WHAT TO PRODUCE: Rewrite the items beginning at the line that has "Open the Qfan Control fan tuning utility" and stopping after the line that has "will (936, 373).", changing "Student Body" to "Admissions" and keeping everything else the same. Return only those lines.

RECORDS SUPPLIED:
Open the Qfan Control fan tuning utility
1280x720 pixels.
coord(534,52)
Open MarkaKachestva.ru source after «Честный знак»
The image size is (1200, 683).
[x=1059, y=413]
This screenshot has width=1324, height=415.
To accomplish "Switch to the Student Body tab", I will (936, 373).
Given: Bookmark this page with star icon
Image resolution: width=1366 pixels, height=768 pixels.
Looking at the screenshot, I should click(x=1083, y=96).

* * *

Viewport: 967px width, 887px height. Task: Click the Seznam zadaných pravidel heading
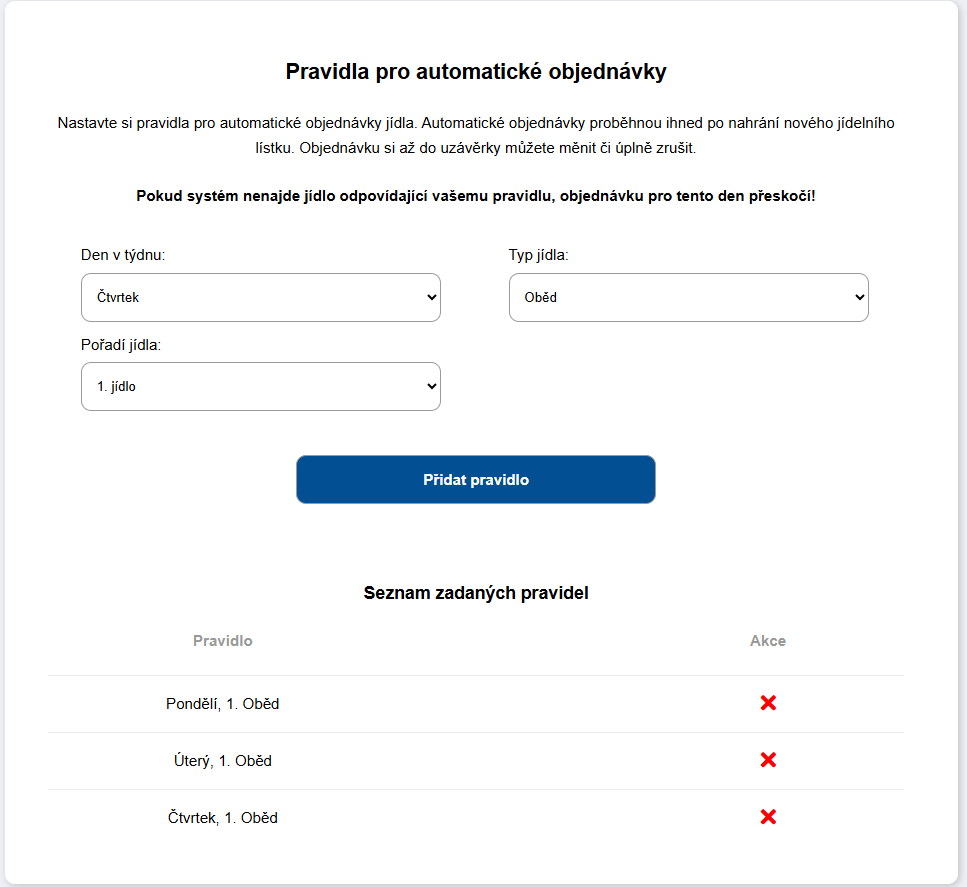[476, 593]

THE RESULT:
Open the Qfan Control fan tuning utility
1280x720 pixels.
coord(534,52)
Open MarkaKachestva.ru source after «Честный знак»
The image size is (1200, 683).
[x=1059, y=413]
This screenshot has width=1324, height=415.
To accomplish "Switch to the Admissions tab", I will (936, 373).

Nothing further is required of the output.